The 38-year-old chef ponders how much better going to a incredible, out-of-the-way restaurant in the time before the iPhone – an era before we “openly started imposing our experiences on the whole world and depriving our fellow humans of much of the pleasure of discovery that is, and has been, such an important factor in motivating our species into development.”

“There are fortunately a few things that are still impossible to experience before you actually experience them yourself,” he goes on. “Having kids, for example. Even if you have read parenting books and even if your friends have bombarded your Instagram feed with baby pics and heartfelt accounts of what it felt like to receive their little bundle of joy, the feeling you experience when first holding your baby is one that you won’t experience even a little until you are actually there.”

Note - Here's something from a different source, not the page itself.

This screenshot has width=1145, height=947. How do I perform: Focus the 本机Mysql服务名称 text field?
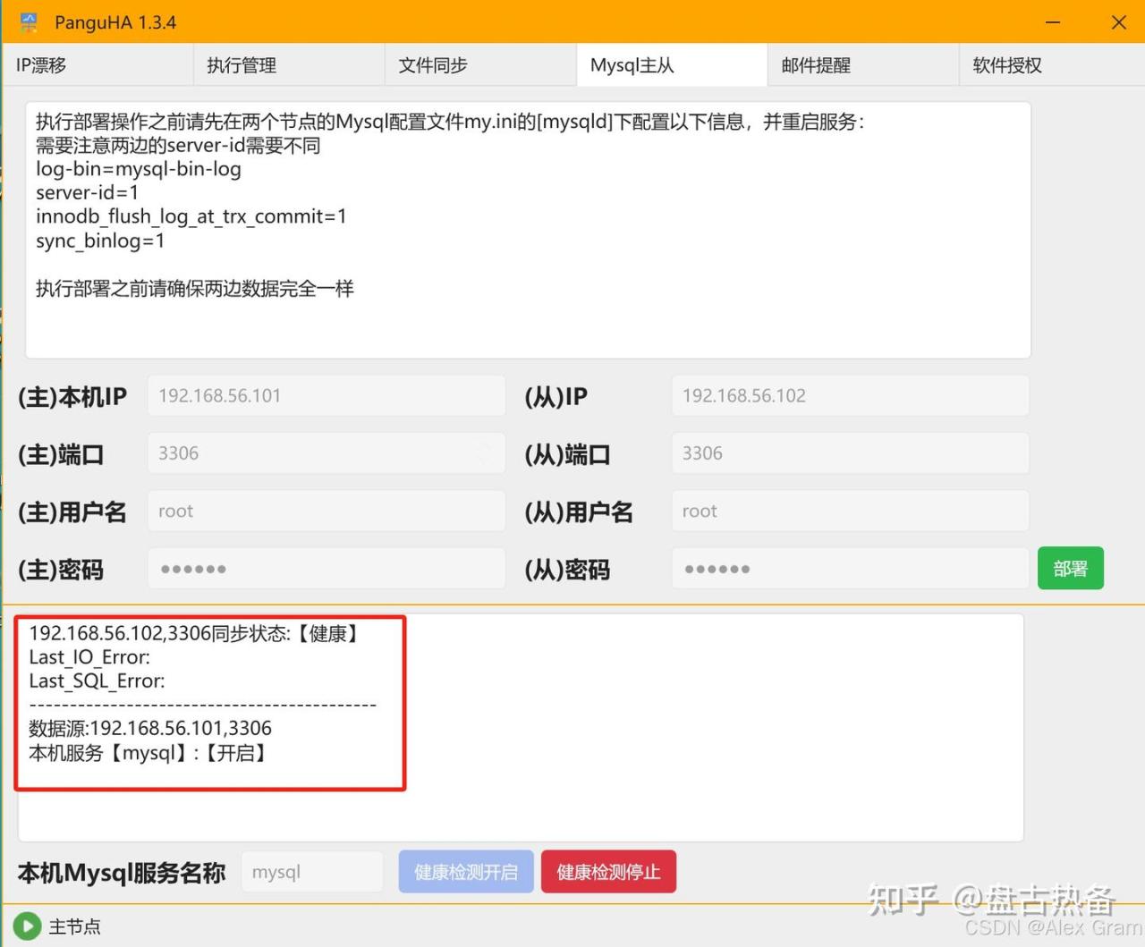pyautogui.click(x=312, y=872)
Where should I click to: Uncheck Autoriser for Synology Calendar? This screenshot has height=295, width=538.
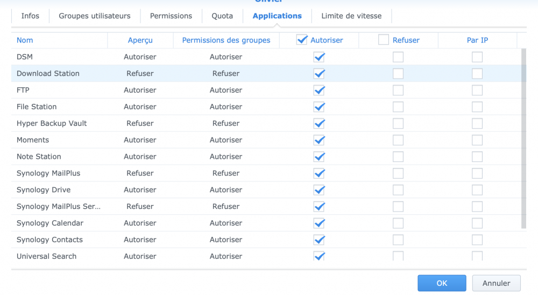319,223

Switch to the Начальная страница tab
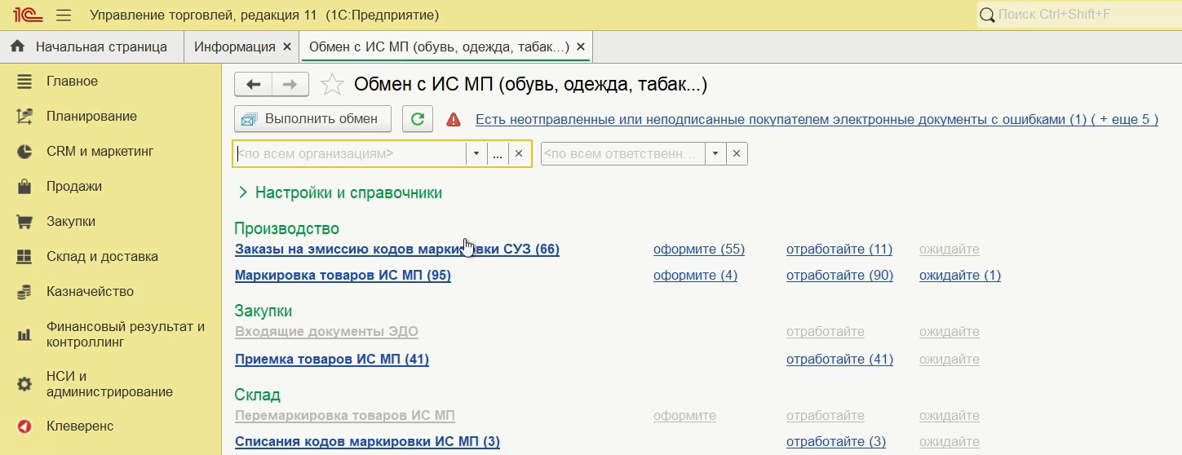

That singular experience doesn’t end when the kids begin to walk and talk. In Joel Meyerowitz’s two-volume monograph, Taking My Time, author Francesco Zanot describes Meyerowitz’s touching documentary (and accompanying limited-edition comic), Pop, which focuses on the photographer’s relationship with his father, Hy Meyerowitz. The 80-minute film was shot in 1995, when Hy was suffering from Alzheimer’s. In the film Joel, Hy and Joel’s son Sasha take a road trip from Hy’s home in Fort Lauderdale to Hy’s old family home in the Bronx.

Pages from Pop by Joel Meyerowitz, as featured in Taking My Time

“The faint hope is that Pop might still be able to recognise the neighbourhood in which he had spent most of his life, that he might benefit from returning to where he was once regarded as the ‘Mayor of the Block’” writes Zanot. The film, which was included as a DVD in early editions of Taking My Time, and is now available to watch online, “is first and foremost the loving tribute of a son to a father,” writes Zanot.

“Hy Meyerowitz is unquestionably the star of this road movie,” writes Zanot, “an eighty-seven-year-old capable of joking in front of the camera with the same defiant spirit he had once enchanted audiences in the Borscht Belt hotels with his Charlie Chaplin imitations.” Ultimately, the key audience for Hy remains his family. Towards the end of the film, Hy reflects on his life, lamenting that neither his mother nor his wife truly understood him or “saw” him.

“He cries, ‘No one saw me,’” writes Zanot. “And Joel replies, ‘We saw you Pop; your boys saw you. Hy finally grasps what his son is saying and exclaims the words that lie at the heart of the film: ‘YOU SAW POPPA!’’ On father’s day, what poppa could ask for more?